Print each record below exactly as it appears.

---- DATA EXCERPTS

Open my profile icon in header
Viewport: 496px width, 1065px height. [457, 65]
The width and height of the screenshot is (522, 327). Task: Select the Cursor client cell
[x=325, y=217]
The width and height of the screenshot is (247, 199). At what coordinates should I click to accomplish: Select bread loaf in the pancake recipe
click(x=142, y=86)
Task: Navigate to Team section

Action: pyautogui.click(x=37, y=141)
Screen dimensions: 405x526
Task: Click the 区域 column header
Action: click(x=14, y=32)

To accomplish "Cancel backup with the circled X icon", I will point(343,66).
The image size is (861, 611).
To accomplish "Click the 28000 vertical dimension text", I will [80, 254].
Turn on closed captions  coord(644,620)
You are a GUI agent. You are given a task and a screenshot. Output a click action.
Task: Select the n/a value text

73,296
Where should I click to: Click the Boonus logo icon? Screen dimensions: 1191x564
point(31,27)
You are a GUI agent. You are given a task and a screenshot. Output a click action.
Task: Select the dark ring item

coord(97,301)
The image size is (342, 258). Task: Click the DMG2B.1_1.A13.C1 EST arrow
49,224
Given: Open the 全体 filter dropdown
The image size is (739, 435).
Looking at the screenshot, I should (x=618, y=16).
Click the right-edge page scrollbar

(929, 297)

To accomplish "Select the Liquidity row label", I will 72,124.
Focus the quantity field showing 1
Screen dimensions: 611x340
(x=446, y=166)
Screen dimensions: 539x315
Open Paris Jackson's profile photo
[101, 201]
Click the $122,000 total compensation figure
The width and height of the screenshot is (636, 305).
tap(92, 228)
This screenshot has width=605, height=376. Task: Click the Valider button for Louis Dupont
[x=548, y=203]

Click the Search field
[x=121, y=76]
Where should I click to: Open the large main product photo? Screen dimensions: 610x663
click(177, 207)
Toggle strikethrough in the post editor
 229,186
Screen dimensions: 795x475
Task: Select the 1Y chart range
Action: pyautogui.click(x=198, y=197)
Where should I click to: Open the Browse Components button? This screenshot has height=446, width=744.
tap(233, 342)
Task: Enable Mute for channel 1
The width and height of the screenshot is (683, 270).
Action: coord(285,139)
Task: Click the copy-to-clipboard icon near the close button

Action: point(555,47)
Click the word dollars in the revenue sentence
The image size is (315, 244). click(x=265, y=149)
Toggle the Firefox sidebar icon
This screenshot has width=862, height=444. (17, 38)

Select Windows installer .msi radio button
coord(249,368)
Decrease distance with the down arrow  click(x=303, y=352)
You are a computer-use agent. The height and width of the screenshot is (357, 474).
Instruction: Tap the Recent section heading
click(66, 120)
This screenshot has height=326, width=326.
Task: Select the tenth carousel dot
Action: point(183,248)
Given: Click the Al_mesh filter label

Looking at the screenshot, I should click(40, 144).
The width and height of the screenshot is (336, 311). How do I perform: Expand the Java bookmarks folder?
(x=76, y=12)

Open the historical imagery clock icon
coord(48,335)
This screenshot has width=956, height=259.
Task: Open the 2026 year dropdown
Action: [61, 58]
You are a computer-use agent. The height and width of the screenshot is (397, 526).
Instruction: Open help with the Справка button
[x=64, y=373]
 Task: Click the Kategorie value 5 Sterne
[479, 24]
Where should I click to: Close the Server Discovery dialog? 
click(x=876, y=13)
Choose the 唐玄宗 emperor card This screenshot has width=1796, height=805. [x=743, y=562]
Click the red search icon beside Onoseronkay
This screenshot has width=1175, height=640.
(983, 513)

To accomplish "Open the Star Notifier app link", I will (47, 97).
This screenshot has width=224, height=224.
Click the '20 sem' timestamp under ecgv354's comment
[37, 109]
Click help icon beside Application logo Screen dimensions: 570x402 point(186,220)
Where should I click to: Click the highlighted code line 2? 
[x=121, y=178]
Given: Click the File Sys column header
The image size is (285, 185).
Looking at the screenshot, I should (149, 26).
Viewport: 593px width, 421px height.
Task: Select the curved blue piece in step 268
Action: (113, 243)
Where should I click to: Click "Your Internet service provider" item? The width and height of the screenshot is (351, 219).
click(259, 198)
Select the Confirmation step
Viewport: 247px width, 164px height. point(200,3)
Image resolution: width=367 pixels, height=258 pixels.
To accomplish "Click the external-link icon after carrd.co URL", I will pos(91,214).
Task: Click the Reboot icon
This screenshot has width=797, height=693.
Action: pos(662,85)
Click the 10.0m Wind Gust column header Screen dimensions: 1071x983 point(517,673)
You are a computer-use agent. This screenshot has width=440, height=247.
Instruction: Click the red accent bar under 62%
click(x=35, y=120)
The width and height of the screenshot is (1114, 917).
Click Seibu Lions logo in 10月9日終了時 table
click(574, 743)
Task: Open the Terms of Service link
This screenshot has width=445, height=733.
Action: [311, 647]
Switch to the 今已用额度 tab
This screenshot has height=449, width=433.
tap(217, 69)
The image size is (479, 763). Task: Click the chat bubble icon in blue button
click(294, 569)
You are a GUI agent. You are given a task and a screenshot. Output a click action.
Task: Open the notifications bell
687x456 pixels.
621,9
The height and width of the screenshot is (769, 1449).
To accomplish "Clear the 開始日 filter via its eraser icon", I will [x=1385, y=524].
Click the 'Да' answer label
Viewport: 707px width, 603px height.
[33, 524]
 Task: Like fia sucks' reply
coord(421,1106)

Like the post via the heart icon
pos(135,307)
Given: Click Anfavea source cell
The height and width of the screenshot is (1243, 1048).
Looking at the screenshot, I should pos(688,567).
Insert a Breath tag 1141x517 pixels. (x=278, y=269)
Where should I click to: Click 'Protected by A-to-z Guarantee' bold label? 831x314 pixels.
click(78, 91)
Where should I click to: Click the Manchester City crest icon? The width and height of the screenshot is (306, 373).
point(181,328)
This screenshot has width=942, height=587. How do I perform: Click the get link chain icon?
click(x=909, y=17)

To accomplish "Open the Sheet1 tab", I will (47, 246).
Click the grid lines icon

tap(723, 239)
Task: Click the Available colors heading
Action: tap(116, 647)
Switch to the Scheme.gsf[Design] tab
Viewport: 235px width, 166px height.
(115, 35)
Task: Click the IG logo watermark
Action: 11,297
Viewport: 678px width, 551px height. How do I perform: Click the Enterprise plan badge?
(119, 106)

--------

RESPONSE BOX:
Open my profile icon in header
Viewport: 496px width, 1065px height. [457, 65]
The width and height of the screenshot is (522, 327). Task: Select the Cursor client cell
[x=325, y=217]
The width and height of the screenshot is (247, 199). At what coordinates should I click to accomplish: Select bread loaf in the pancake recipe
click(x=142, y=86)
Task: Navigate to Team section

Action: pyautogui.click(x=37, y=141)
Screen dimensions: 405x526
Task: Click the 区域 column header
Action: click(x=14, y=32)

To accomplish "Cancel backup with the circled X icon", I will point(343,66).
The image size is (861, 611).
To accomplish "Click the 28000 vertical dimension text", I will [80, 254].
Turn on closed captions  coord(644,620)
You are a GUI agent. You are given a task and a screenshot. Output a click action.
Task: Select the n/a value text

73,296
Where should I click to: Click the Boonus logo icon? Screen dimensions: 1191x564
point(31,27)
You are a GUI agent. You are given a task and a screenshot. Output a click action.
Task: Select the dark ring item

coord(97,301)
The image size is (342, 258). Task: Click the DMG2B.1_1.A13.C1 EST arrow
49,224
Given: Open the 全体 filter dropdown
The image size is (739, 435).
Looking at the screenshot, I should (x=618, y=16).
Click the right-edge page scrollbar

(929, 297)

To accomplish "Select the Liquidity row label", I will 72,124.
Focus the quantity field showing 1
Screen dimensions: 611x340
(x=446, y=166)
Screen dimensions: 539x315
Open Paris Jackson's profile photo
[101, 201]
Click the $122,000 total compensation figure
The width and height of the screenshot is (636, 305).
tap(92, 228)
This screenshot has width=605, height=376. Task: Click the Valider button for Louis Dupont
[x=548, y=203]

Click the Search field
[x=121, y=76]
Where should I click to: Open the large main product photo? Screen dimensions: 610x663
click(177, 207)
Toggle strikethrough in the post editor
 229,186
Screen dimensions: 795x475
Task: Select the 1Y chart range
Action: pyautogui.click(x=198, y=197)
Where should I click to: Open the Browse Components button? This screenshot has height=446, width=744.
tap(233, 342)
Task: Enable Mute for channel 1
The width and height of the screenshot is (683, 270).
Action: coord(285,139)
Task: Click the copy-to-clipboard icon near the close button

Action: point(555,47)
Click the word dollars in the revenue sentence
The image size is (315, 244). click(x=265, y=149)
Toggle the Firefox sidebar icon
This screenshot has width=862, height=444. (17, 38)

Select Windows installer .msi radio button
coord(249,368)
Decrease distance with the down arrow  click(x=303, y=352)
You are a computer-use agent. The height and width of the screenshot is (357, 474).
Instruction: Tap the Recent section heading
click(66, 120)
This screenshot has height=326, width=326.
Task: Select the tenth carousel dot
Action: point(183,248)
Given: Click the Al_mesh filter label

Looking at the screenshot, I should click(40, 144).
The width and height of the screenshot is (336, 311). How do I perform: Expand the Java bookmarks folder?
(x=76, y=12)

Open the historical imagery clock icon
coord(48,335)
This screenshot has width=956, height=259.
Task: Open the 2026 year dropdown
Action: [61, 58]
You are a computer-use agent. The height and width of the screenshot is (397, 526).
Instruction: Open help with the Справка button
[x=64, y=373]
 Task: Click the Kategorie value 5 Sterne
[479, 24]
Where should I click to: Close the Server Discovery dialog? 
click(x=876, y=13)
Choose the 唐玄宗 emperor card This screenshot has width=1796, height=805. [x=743, y=562]
Click the red search icon beside Onoseronkay
This screenshot has width=1175, height=640.
(983, 513)

To accomplish "Open the Star Notifier app link", I will (47, 97).
This screenshot has width=224, height=224.
Click the '20 sem' timestamp under ecgv354's comment
[37, 109]
Click help icon beside Application logo Screen dimensions: 570x402 point(186,220)
Where should I click to: Click the highlighted code line 2? 
[x=121, y=178]
Given: Click the File Sys column header
The image size is (285, 185).
Looking at the screenshot, I should (149, 26).
Viewport: 593px width, 421px height.
Task: Select the curved blue piece in step 268
Action: (113, 243)
Where should I click to: Click "Your Internet service provider" item? The width and height of the screenshot is (351, 219).
click(259, 198)
Select the Confirmation step
Viewport: 247px width, 164px height. point(200,3)
Image resolution: width=367 pixels, height=258 pixels.
To accomplish "Click the external-link icon after carrd.co URL", I will pos(91,214).
Task: Click the Reboot icon
This screenshot has width=797, height=693.
Action: pos(662,85)
Click the 10.0m Wind Gust column header Screen dimensions: 1071x983 point(517,673)
You are a computer-use agent. This screenshot has width=440, height=247.
Instruction: Click the red accent bar under 62%
click(x=35, y=120)
The width and height of the screenshot is (1114, 917).
Click Seibu Lions logo in 10月9日終了時 table
click(574, 743)
Task: Open the Terms of Service link
This screenshot has width=445, height=733.
Action: [311, 647]
Switch to the 今已用额度 tab
This screenshot has height=449, width=433.
tap(217, 69)
The image size is (479, 763). Task: Click the chat bubble icon in blue button
click(294, 569)
You are a GUI agent. You are given a task and a screenshot. Output a click action.
Task: Open the notifications bell
687x456 pixels.
621,9
The height and width of the screenshot is (769, 1449).
To accomplish "Clear the 開始日 filter via its eraser icon", I will [x=1385, y=524].
Click the 'Да' answer label
Viewport: 707px width, 603px height.
[33, 524]
 Task: Like fia sucks' reply
coord(421,1106)

Like the post via the heart icon
pos(135,307)
Given: Click Anfavea source cell
The height and width of the screenshot is (1243, 1048).
Looking at the screenshot, I should pos(688,567).
Insert a Breath tag 1141x517 pixels. (x=278, y=269)
Where should I click to: Click 'Protected by A-to-z Guarantee' bold label? 831x314 pixels.
click(78, 91)
Where should I click to: Click the Manchester City crest icon? The width and height of the screenshot is (306, 373).
point(181,328)
This screenshot has width=942, height=587. How do I perform: Click the get link chain icon?
click(x=909, y=17)

To accomplish "Open the Sheet1 tab", I will (47, 246).
Click the grid lines icon

tap(723, 239)
Task: Click the Available colors heading
Action: tap(116, 647)
Switch to the Scheme.gsf[Design] tab
Viewport: 235px width, 166px height.
(115, 35)
Task: Click the IG logo watermark
Action: 11,297
Viewport: 678px width, 551px height. How do I perform: Click the Enterprise plan badge?
(119, 106)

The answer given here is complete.